Entries provided |
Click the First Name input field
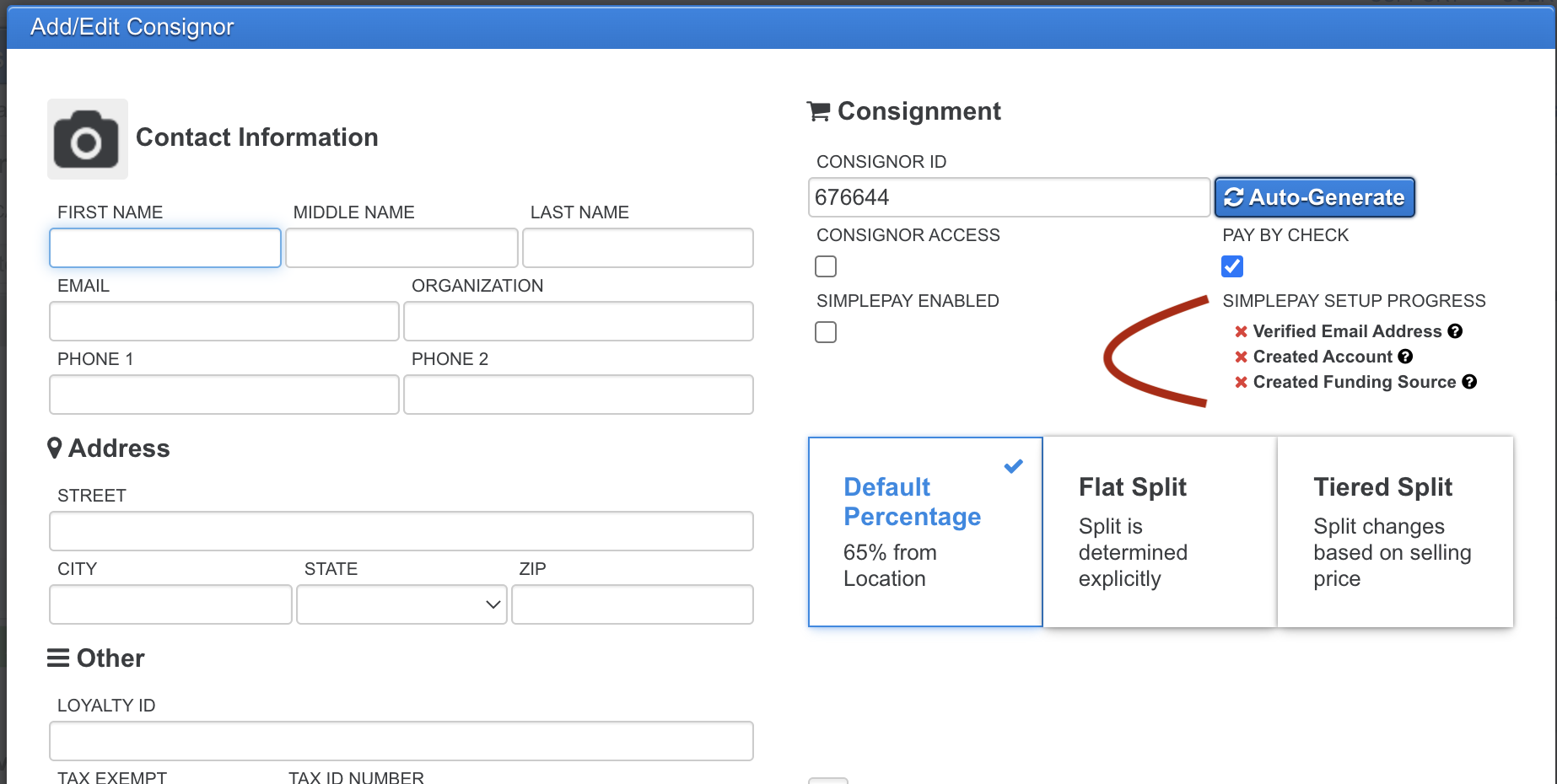Screen dimensions: 1557x784 coord(165,248)
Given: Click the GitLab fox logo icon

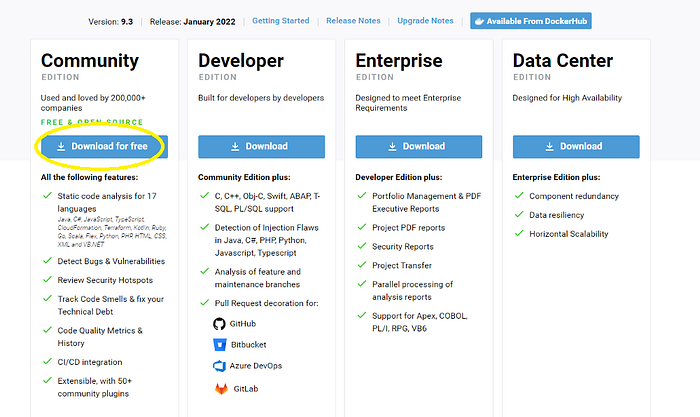Looking at the screenshot, I should (221, 388).
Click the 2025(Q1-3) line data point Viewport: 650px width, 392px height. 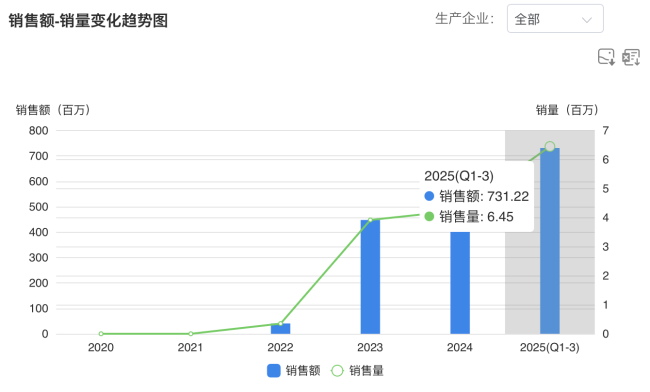click(x=550, y=146)
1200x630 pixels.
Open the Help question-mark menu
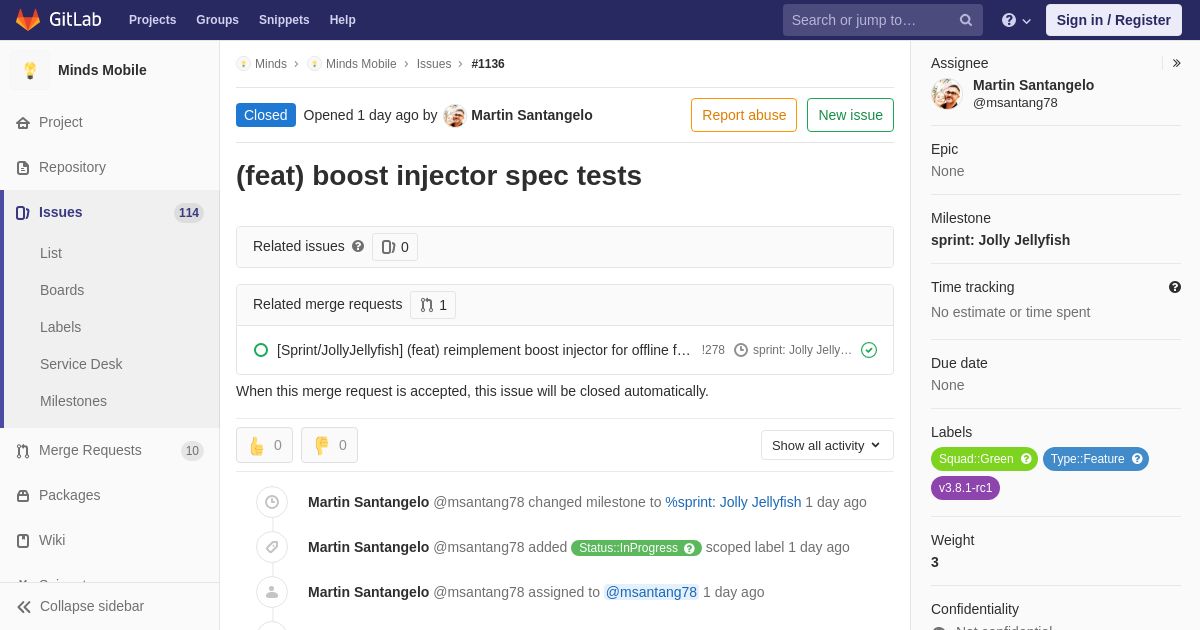click(x=1016, y=20)
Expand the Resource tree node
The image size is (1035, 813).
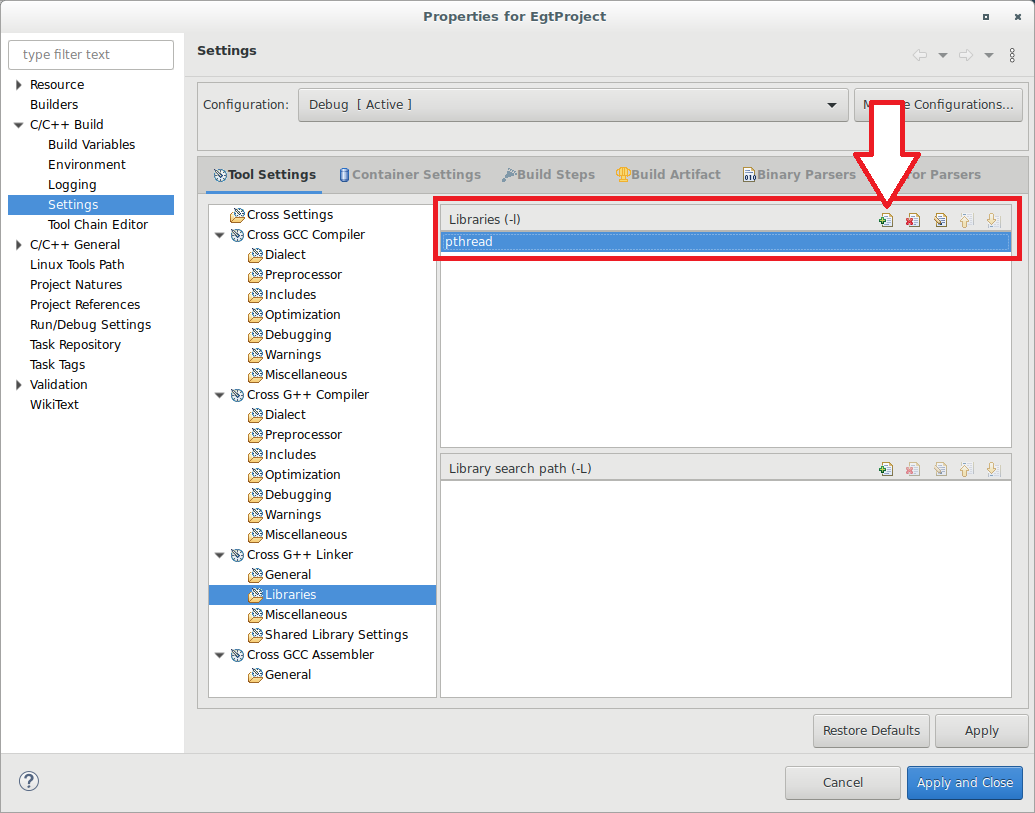[19, 85]
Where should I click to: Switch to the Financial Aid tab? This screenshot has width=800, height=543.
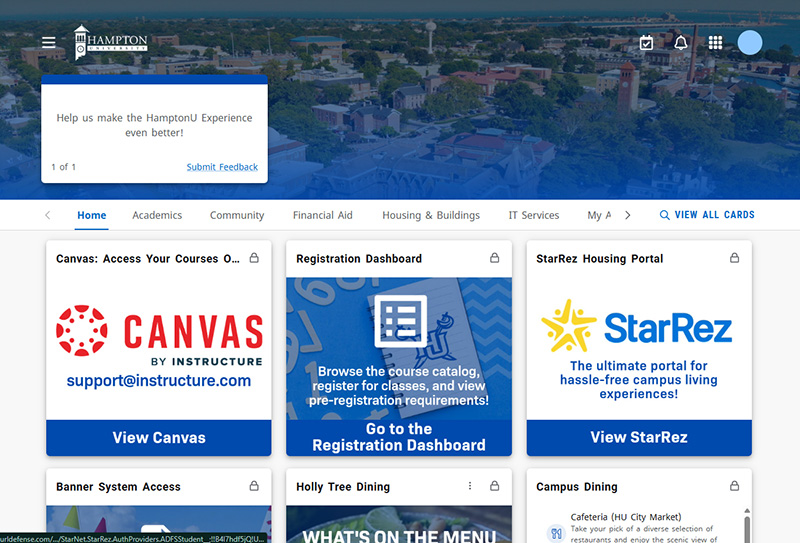pos(322,215)
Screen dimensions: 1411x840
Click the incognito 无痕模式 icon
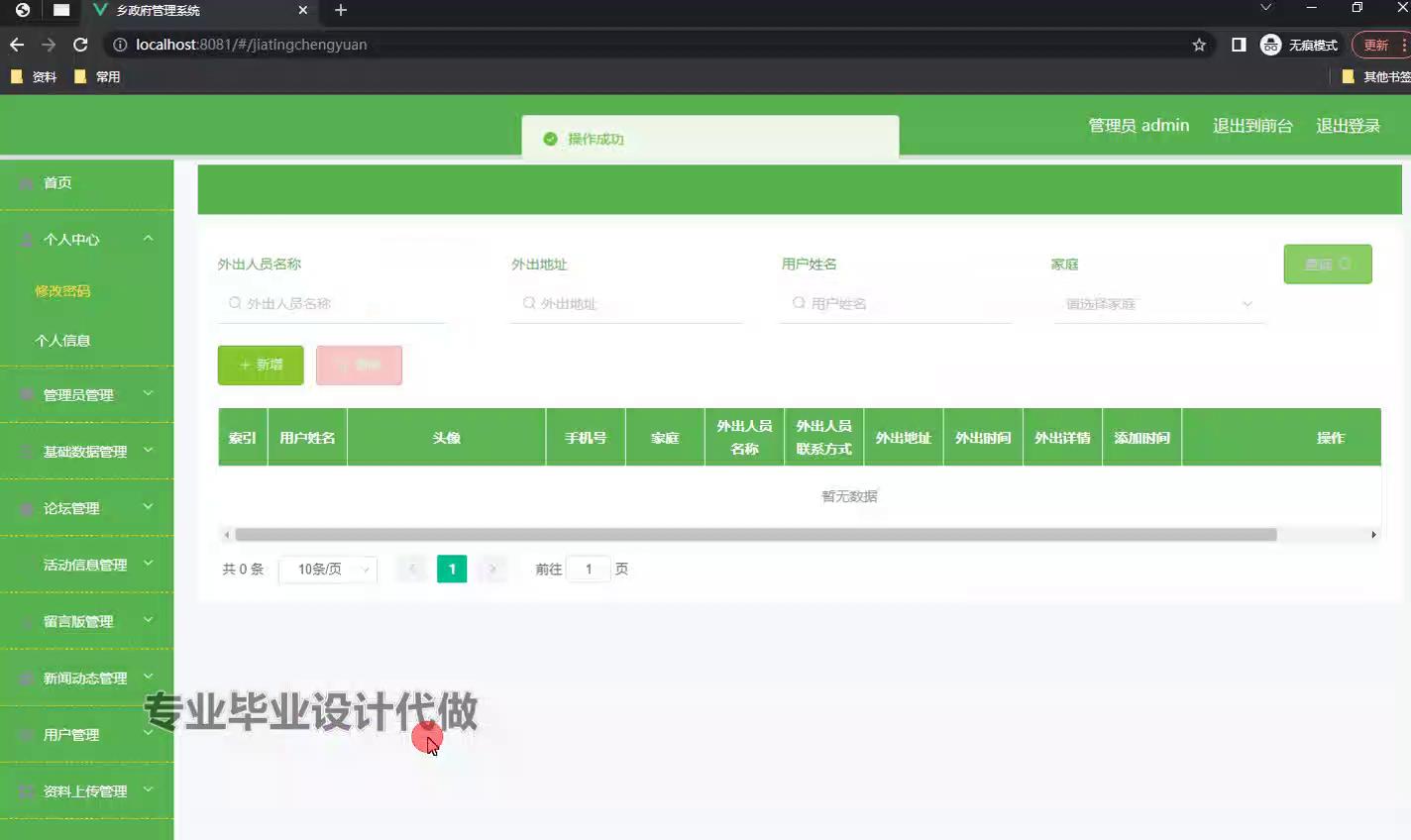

What the task requires | With the pictures left out, give again exactly the lines from the one with "1200x630 pixels." through the end of the data, both included.

Result of the task |
1200x630 pixels.
Open the Help question-mark menu
click(x=1016, y=20)
Expand the Resource tree node
The image size is (1035, 813).
[19, 85]
Where should I click to: Switch to the Financial Aid tab? This screenshot has width=800, height=543.
pos(322,215)
Screen dimensions: 1411x840
Click the incognito 无痕模式 icon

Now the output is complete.